God is very serious about how we handle His Word, (2Timothy 2:15). The Bible is not a toy to play around with, (2Cor. 4:2). It is the very Word of the Living God. God the Holy Spirit wrote it. Why then don’t we take the time to study it?
If in order to get a particular job that you were applying for, a job that you have wanted for a long time, and you had to study and know the ins and outs of the company hand book, wouldn’t you study it every time you got the chance? Yes you would, otherwise you would fail the test and not even be considered for the job. So then how can the Word of God, the very book that speaks of how you relate to Him, and how your eternal soul will be saved, a book that speaks of how to know the eternal, holy, and righteous God of the universe, the One who created you and everything you lay your eyes on, a book that shows us the only way of redemption be so neglected? Perhaps it’s because at best we’ve become lazy, and at worst we just don’t care, which could mean we don’t really know Him.
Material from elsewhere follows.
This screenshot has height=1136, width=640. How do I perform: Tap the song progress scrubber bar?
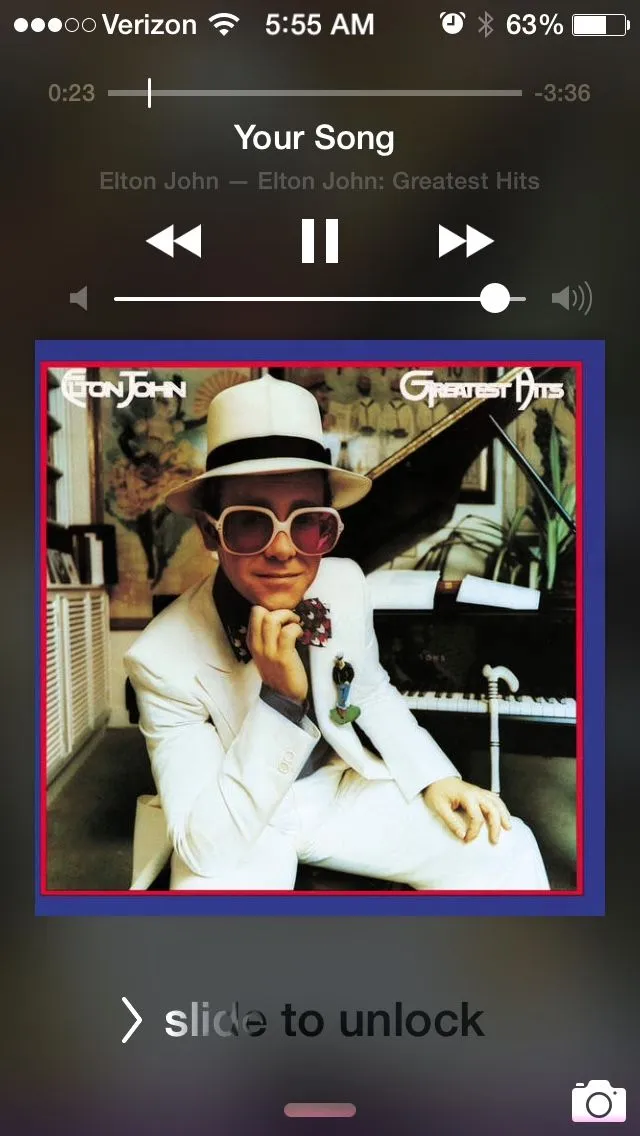coord(315,93)
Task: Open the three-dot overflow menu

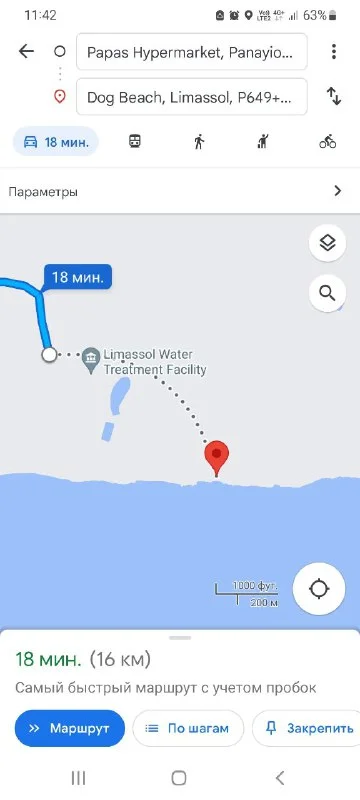Action: coord(333,51)
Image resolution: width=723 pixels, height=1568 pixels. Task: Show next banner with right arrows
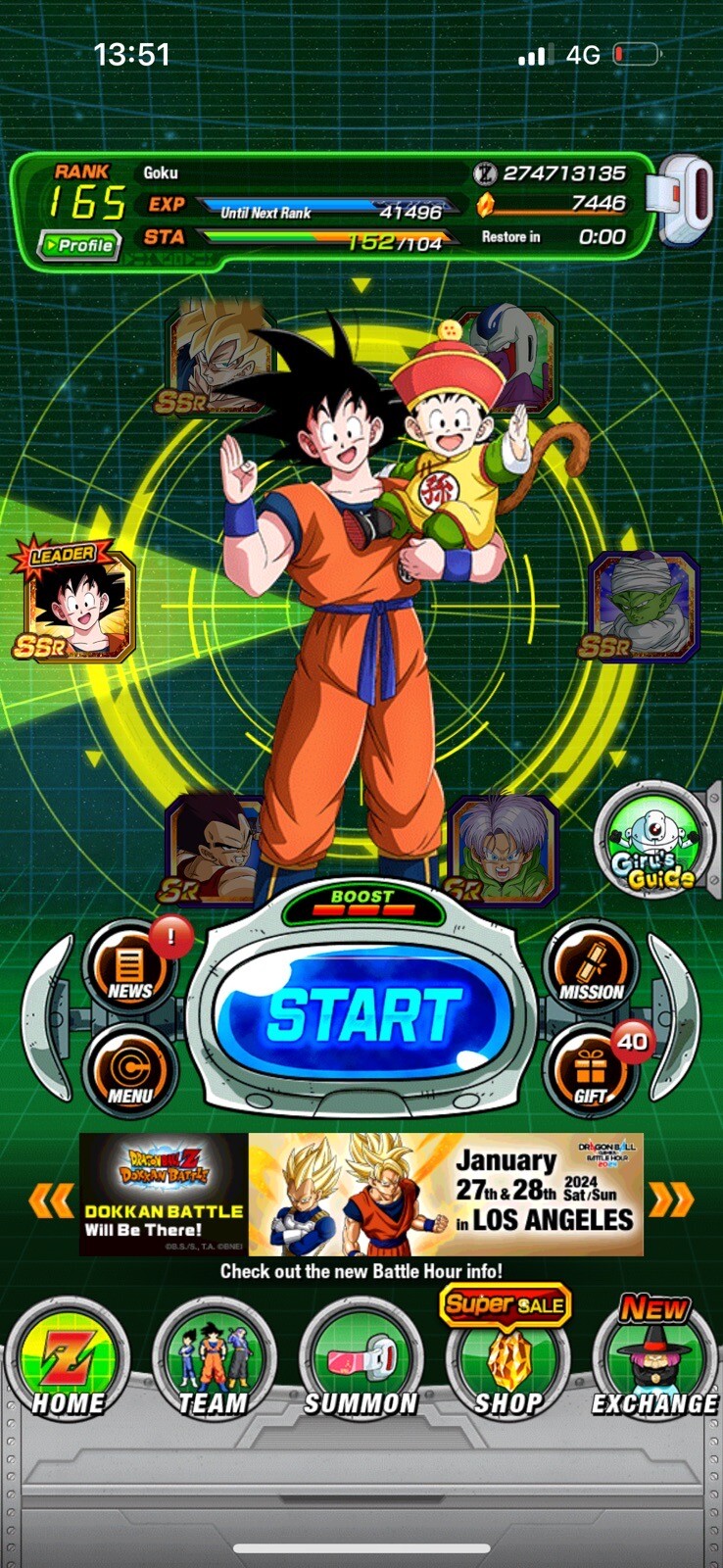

The Bible is the book that God has written in order to reveal Himself to man (2Timothy 3:16; 2Peter1:20). It is our job as Christians to know this book well enough to be able to detect truth from error. It is the job of the Pastor to feed his flock truth. And it is the flock’s responsibility to test by Scripture what is being said from the pulpit. The way to do this is to study scripture not in small chunks, but in its context
First, make it a goal to read the Bible all the way through. Some people like to switch back and forth from the Old Testament to the New, reading a book in the Old, and then a book in the New. Others like to work their way through the Bible from cover to cover. What I have found very helpful is repetitious reading. I choose a New Testament book I want to study (usually a small Epistle, such as James or 1John) and I read it over and over. The smaller Epistles have anywhere from four to six chapters and can be read in one sitting. Reading a small Epistle for thirty days will give you a good grasp on what the author wanted to convey. When studying larger New Testament books like the Gospels, or Romans, I like to split the book up into sections and read anywhere five or six chapters a day. For example, Romans has sixteen chapters. I read chapters 1-5 for a few weeks, and then move to 6-10, then 11-16. These are my study habits. You may find something that works better for you.
Whatever that may be, the point is that we need to know the Word of God so well that when we come across a counterfeit message (and we will) we’ll be able to spot it immediately. I hope that this article has been encouraging and in spires you to study and treasure the scriptures.